-------- Text

2. That the investigations revealed that the applicant went to very many countries and the respondents wonder why he was denied refugee status.
3. That the applicant entered Kenya illegally in 1999 through Moyale.
4. That the applicant was initially refused refugee status by the UNHCR and he apparently never went to the Immigration Department to say he was pursing refugee status until he was arrested on 21.04.01 and charged under the Immigration Act.
5. That after the applicant’s conviction, he was ordered immigrant on 25.05.01 and subsequently put on a flight at Kenya Government expense with a view to repatriating or deporting him back to his country, Iraq but that at Dubai in the United Arab Emirates he was denied onward passage and returned to Kenya.
6. That the applicant was apparently granted refugee status later on 14.09.01 but there was already an order declaring him a prohibited immigrant to be deported and that the order is still in place and has not been challenged 2 years later.
7. That the applicant has not been released because the Minister’s order still stands and that it came first in time, before the grant of refugee status to the applicant. Respondent’s counsel wondered how the Kenya Government would treat the applicant as a refugee when he did not bring it to the Government’s attention that he was seeking refugee status.
8. That the respondents are not aware of the existence of any requirement that when a foreigner is being declared a prohibited immigrant, he should be heard.
9. That as the Minister’s orders still stand, there is no way the Kenya Government can release him as in the eyes of the Government he should not be here in the first place.
10. That the Kenya Government is still willing to spend its resources to have the applicant taken back to Iraq or any other country willing to accept him.
11. That the Kenya Government is willing to release the applicant to the UNHCR or condition that the UNHCR will relocate him to a third country or even Iraq; that this undertaking has not been obtained from the UNHCR todate; and that this is why the applicant is still in custody.
Respondents’ counsel urged that the applicant’s application to be released forthwith and handed over tot eh UNHCR unconditionally be dismissed.

----------------
-------- Records supplied

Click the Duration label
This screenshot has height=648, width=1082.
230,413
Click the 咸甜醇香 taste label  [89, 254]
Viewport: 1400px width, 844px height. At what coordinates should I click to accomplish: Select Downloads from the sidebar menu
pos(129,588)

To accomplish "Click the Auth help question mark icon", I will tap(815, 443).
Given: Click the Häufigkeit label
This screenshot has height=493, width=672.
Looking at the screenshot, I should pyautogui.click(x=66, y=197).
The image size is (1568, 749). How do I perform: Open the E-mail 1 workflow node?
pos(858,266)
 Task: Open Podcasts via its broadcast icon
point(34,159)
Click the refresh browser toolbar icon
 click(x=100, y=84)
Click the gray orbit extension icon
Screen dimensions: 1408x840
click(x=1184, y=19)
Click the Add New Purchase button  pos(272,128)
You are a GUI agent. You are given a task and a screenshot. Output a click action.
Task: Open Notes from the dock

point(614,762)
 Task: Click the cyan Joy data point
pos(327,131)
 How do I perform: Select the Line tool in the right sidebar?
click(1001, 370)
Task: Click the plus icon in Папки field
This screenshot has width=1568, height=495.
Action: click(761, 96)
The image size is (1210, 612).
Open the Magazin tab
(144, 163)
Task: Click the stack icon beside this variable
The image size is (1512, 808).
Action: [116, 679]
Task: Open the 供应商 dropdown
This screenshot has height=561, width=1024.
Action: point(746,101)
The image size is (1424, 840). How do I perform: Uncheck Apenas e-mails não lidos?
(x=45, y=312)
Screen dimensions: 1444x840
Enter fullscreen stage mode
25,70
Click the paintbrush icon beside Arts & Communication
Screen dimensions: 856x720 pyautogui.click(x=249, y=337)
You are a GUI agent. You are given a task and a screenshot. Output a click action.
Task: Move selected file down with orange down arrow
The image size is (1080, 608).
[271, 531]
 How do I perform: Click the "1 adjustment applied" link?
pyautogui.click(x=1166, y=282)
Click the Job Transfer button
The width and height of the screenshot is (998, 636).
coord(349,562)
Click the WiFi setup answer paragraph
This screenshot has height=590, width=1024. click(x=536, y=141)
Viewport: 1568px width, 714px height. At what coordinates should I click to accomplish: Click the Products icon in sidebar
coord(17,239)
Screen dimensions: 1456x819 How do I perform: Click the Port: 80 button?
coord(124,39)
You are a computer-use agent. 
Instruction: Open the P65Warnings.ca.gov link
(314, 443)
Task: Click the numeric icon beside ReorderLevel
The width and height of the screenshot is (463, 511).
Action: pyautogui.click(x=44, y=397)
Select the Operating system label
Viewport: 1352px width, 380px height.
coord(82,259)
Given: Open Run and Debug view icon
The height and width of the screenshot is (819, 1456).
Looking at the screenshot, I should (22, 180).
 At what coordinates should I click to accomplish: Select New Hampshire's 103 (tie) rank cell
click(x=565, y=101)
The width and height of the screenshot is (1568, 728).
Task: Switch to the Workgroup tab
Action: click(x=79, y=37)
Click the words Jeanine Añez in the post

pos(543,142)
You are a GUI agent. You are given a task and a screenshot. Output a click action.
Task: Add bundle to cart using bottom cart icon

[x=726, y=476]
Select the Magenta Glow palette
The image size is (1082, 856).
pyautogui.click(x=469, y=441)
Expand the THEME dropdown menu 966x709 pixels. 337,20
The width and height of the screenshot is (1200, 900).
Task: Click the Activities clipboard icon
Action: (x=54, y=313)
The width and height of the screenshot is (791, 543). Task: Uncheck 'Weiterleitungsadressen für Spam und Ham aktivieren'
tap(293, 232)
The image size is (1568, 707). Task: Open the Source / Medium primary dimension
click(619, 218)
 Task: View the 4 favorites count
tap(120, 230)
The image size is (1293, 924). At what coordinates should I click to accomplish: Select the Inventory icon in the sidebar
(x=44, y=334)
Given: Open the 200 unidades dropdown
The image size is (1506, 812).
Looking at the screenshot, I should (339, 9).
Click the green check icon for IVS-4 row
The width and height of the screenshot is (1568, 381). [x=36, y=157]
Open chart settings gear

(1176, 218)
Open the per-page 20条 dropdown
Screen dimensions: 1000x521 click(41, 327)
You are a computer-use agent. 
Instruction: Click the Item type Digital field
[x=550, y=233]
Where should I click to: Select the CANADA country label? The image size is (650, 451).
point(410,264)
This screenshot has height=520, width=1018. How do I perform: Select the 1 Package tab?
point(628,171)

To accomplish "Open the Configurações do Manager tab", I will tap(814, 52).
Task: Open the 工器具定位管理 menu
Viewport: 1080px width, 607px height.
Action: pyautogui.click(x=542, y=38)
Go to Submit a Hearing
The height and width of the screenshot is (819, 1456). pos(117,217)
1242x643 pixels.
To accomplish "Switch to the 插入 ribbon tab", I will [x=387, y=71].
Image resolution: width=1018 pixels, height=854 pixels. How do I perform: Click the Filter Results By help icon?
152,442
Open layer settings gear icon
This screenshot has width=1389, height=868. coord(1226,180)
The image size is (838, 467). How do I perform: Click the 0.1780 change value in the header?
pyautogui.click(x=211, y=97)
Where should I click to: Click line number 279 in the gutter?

----------------

Direction 1:
Using the court excerpt, decide whether each statement agrees with it: (a) the applicant entered Kenya illegally in 1999 through Moyale; (b) at Dubai the applicant was allowed onward passage; (c) the UNHCR has given the undertaking to relocate the applicant. Answer yes or no for each, quoting the deciding words exactly.
Direction 2:
Repeat the records word for word, from their first line through the line holding "Click the Add", both ends included.
The court excerpt and the records are unrelated material.

Complete response 1:
(a) Yes: "That the applicant entered Kenya illegally in 1999 through Moyale."
(b) No: "at Dubai in the United Arab Emirates he was denied onward passage and returned to Kenya"
(c) No: "this undertaking has not been obtained from the UNHCR todate"

Complete response 2:
Click the Duration label
This screenshot has height=648, width=1082.
230,413
Click the 咸甜醇香 taste label  [89, 254]
Viewport: 1400px width, 844px height. At what coordinates should I click to accomplish: Select Downloads from the sidebar menu
pos(129,588)

To accomplish "Click the Auth help question mark icon", I will tap(815, 443).
Given: Click the Häufigkeit label
This screenshot has height=493, width=672.
Looking at the screenshot, I should pyautogui.click(x=66, y=197).
The image size is (1568, 749). How do I perform: Open the E-mail 1 workflow node?
pos(858,266)
 Task: Open Podcasts via its broadcast icon
point(34,159)
Click the refresh browser toolbar icon
 click(x=100, y=84)
Click the gray orbit extension icon
Screen dimensions: 1408x840
click(x=1184, y=19)
Click the Add New Purchase button  pos(272,128)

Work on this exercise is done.